* **Material to process**:
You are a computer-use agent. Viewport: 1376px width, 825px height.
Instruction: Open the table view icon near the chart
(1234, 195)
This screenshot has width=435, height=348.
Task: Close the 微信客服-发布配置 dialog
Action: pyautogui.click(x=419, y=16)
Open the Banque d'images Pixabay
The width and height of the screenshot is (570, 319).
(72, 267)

* **Exercise details**:
Copy out the material above word for word, from its first line through the line containing "Action: pyautogui.click(x=419, y=16)", including that line.

* **Exercise result**:
You are a computer-use agent. Viewport: 1376px width, 825px height.
Instruction: Open the table view icon near the chart
(1234, 195)
This screenshot has width=435, height=348.
Task: Close the 微信客服-发布配置 dialog
Action: pyautogui.click(x=419, y=16)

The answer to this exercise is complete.